- Task to complete -
Lay out the rows starting at the line that contains "Click the Game view shortcuts keyboard icon" and ending at the line that contains "click(x=1024, y=137)" as a numbered list, skipping blank lines. Leave the pictures out.

- Provided data -
::::

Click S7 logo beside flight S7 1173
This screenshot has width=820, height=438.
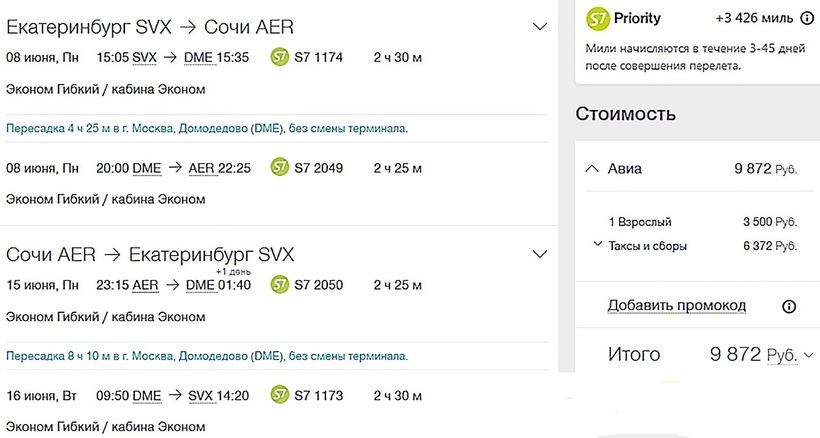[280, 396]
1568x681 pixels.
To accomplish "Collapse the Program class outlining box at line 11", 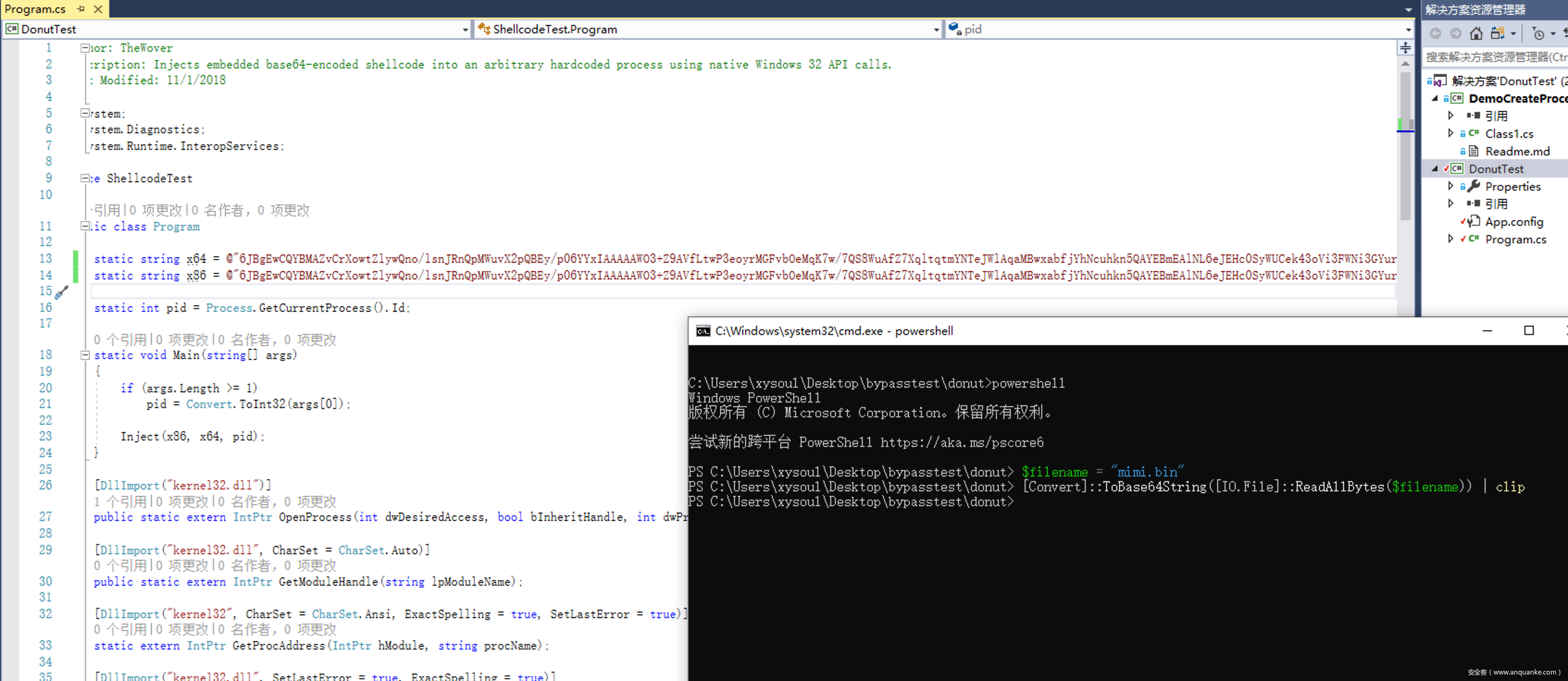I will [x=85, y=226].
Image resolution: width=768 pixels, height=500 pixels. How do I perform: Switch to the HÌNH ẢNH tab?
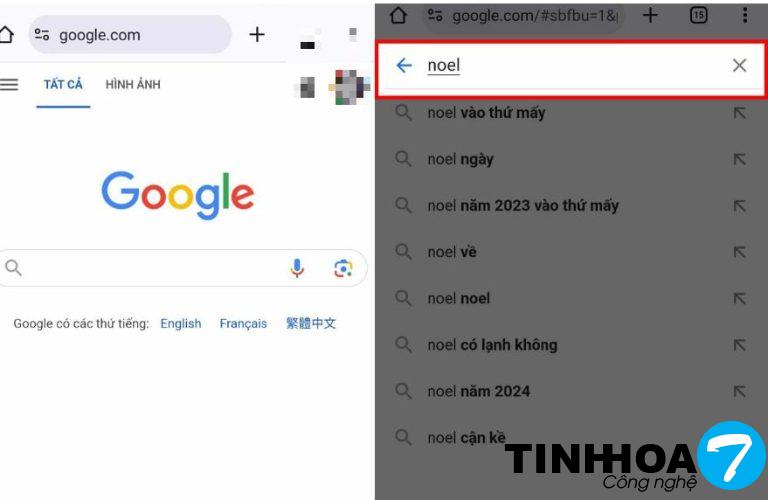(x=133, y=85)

::::

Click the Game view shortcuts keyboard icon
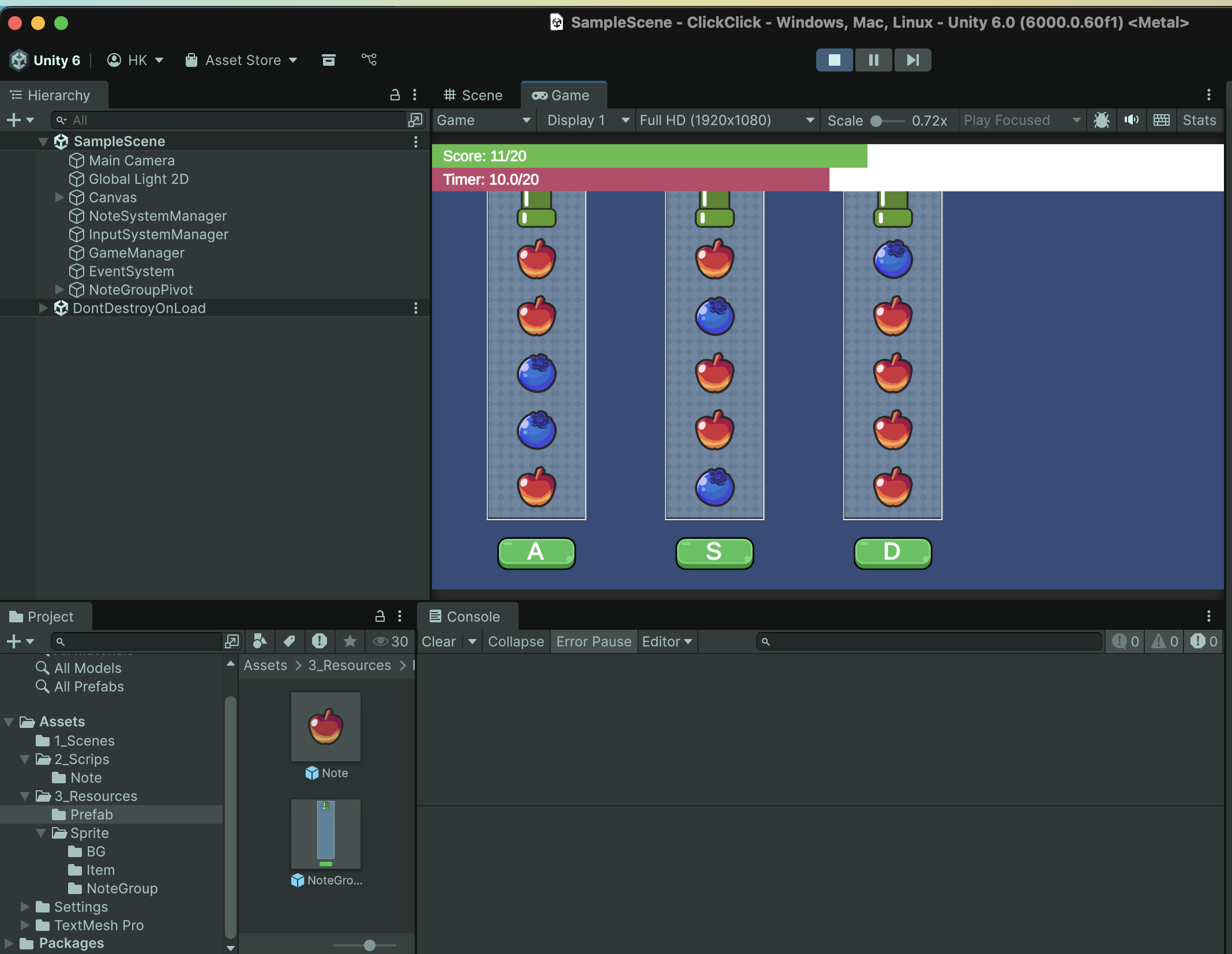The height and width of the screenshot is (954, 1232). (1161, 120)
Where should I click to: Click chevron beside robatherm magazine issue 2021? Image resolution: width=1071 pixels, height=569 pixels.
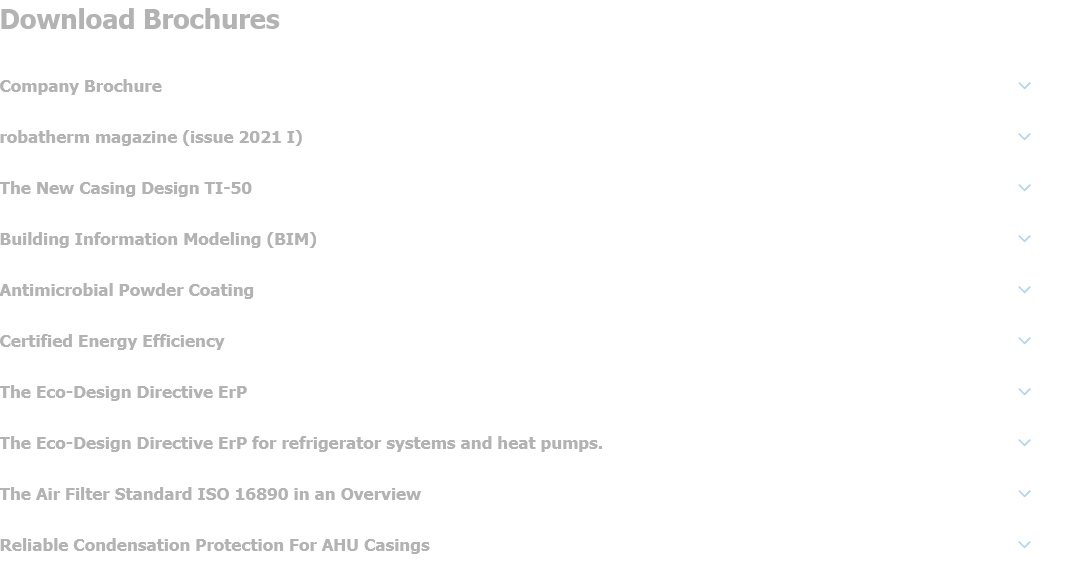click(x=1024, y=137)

::::

- Reply to the task -
1. Click the Game view shortcuts keyboard icon
2. The height and width of the screenshot is (954, 1232). (1161, 120)
3. Where should I click to: Click chevron beside robatherm magazine issue 2021? Image resolution: width=1071 pixels, height=569 pixels.
4. click(x=1024, y=137)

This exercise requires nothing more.